From the line with "Tap the signal strength bars icon" to the line with "You are a GUI", output every line below exactly, both ends included. Skip the pictures.
┌──
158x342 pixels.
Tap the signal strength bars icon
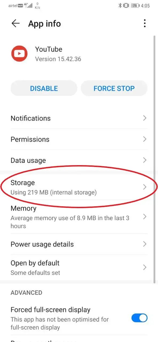[x=30, y=6]
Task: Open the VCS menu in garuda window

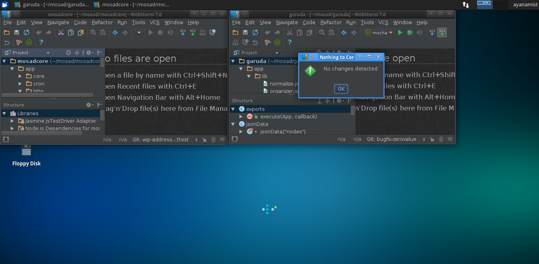Action: (x=383, y=23)
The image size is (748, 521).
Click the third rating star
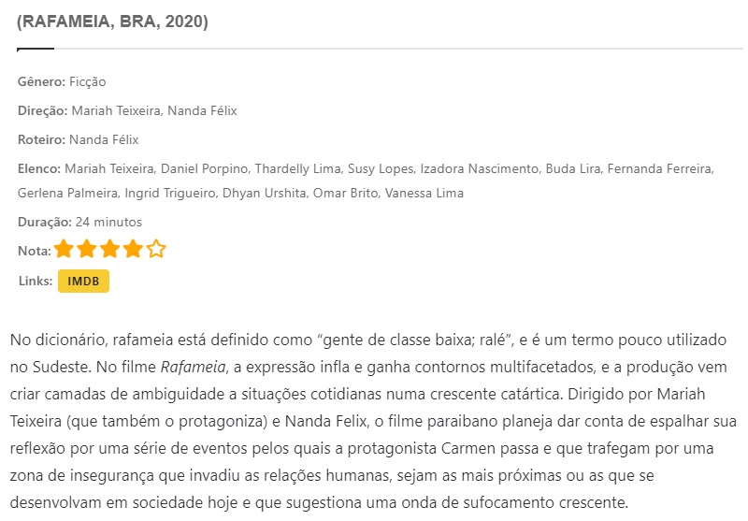(x=109, y=249)
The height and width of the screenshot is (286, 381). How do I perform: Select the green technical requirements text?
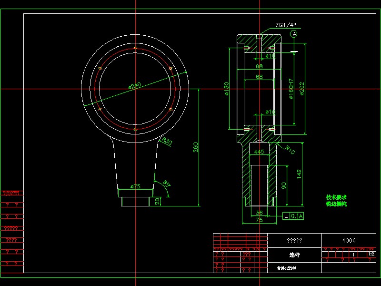[x=336, y=201]
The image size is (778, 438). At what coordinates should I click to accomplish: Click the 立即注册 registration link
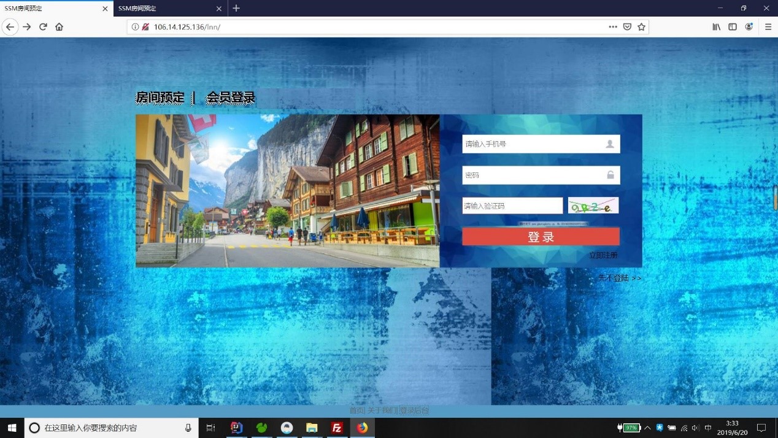[x=604, y=255]
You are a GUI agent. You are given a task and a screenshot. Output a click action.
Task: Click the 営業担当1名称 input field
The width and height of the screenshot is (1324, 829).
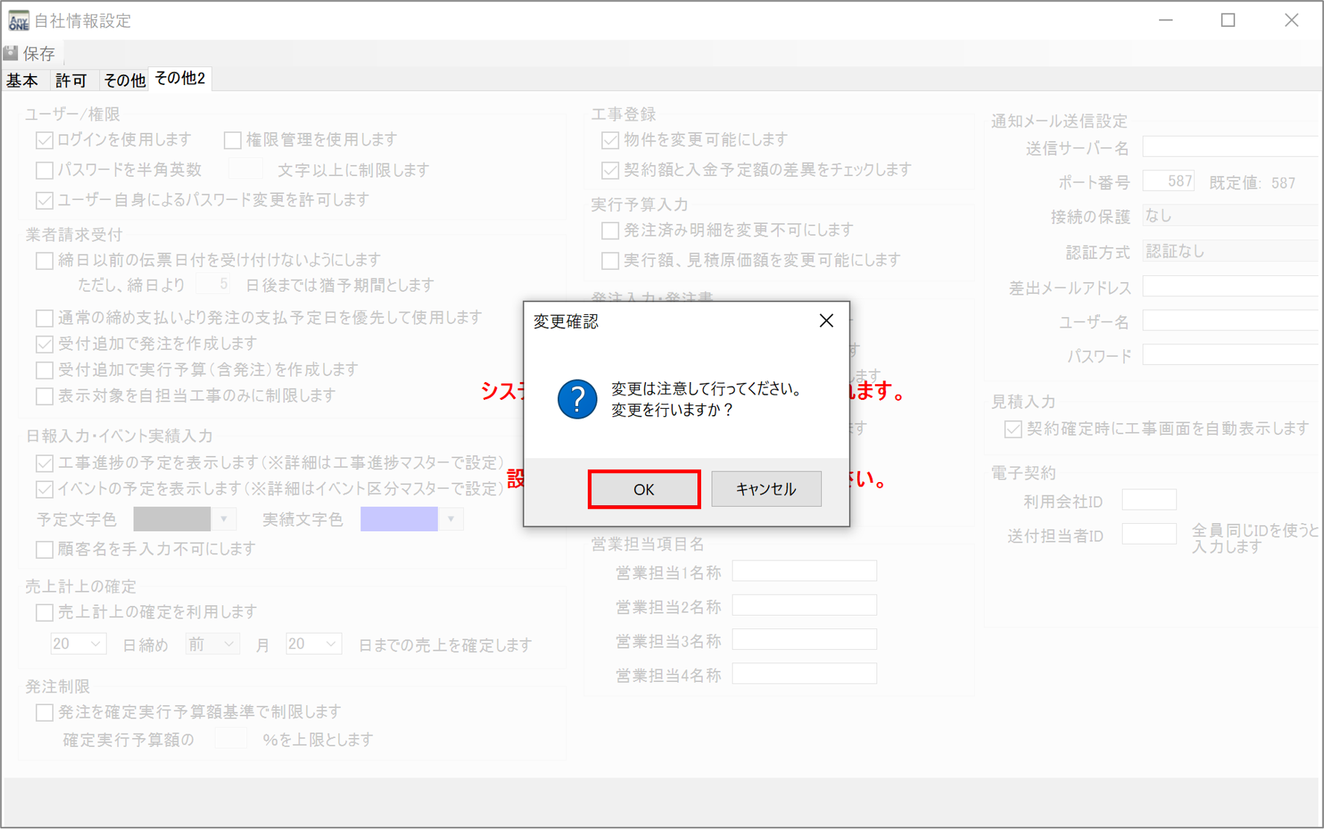pos(804,572)
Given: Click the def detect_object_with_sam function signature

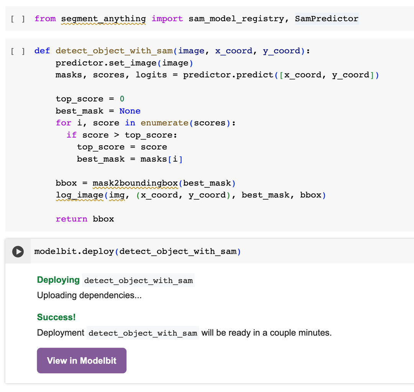Looking at the screenshot, I should point(115,51).
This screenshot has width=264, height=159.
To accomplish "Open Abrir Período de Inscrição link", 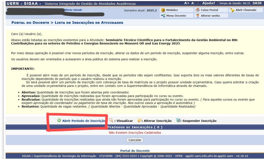I will click(x=84, y=121).
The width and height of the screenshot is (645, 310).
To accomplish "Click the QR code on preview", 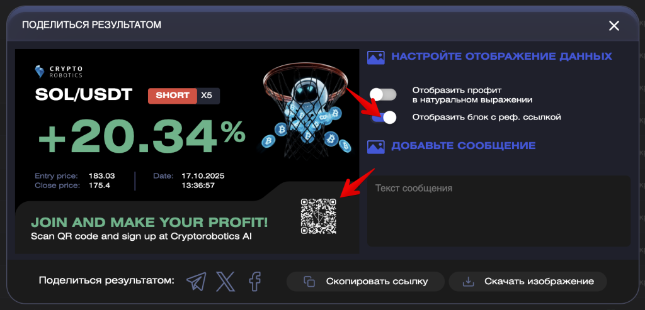I will (318, 216).
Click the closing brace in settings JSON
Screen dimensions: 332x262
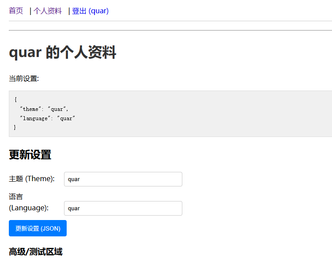[x=15, y=128]
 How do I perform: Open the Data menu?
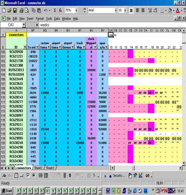(57, 19)
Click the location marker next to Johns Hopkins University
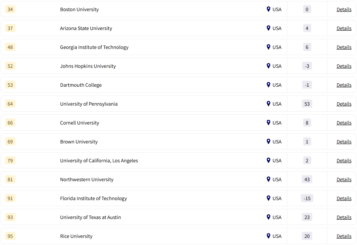Screen dimensions: 357x245 click(x=268, y=66)
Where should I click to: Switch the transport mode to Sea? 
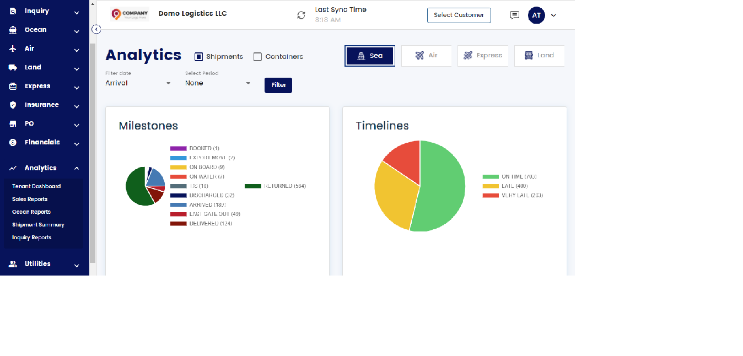point(369,56)
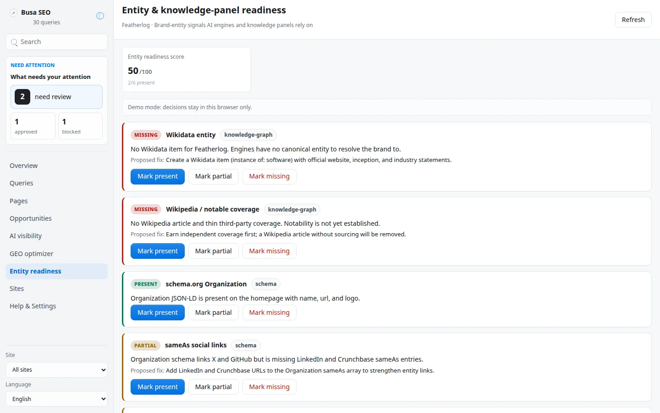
└──
Result of the exercise
Tap the signal strength bars icon
[x=30, y=6]
Task: Open the VCS menu in garuda window

Action: (x=383, y=23)
The image size is (748, 521).
Click the third rating star
(x=109, y=249)
The height and width of the screenshot is (286, 381). How do I perform: Select the green technical requirements text?
[x=336, y=201]
The image size is (778, 438). At what coordinates should I click to accomplish: Click the 立即注册 registration link
[x=604, y=255]
You are a GUI agent. You are given a task and a screenshot. Output a click action.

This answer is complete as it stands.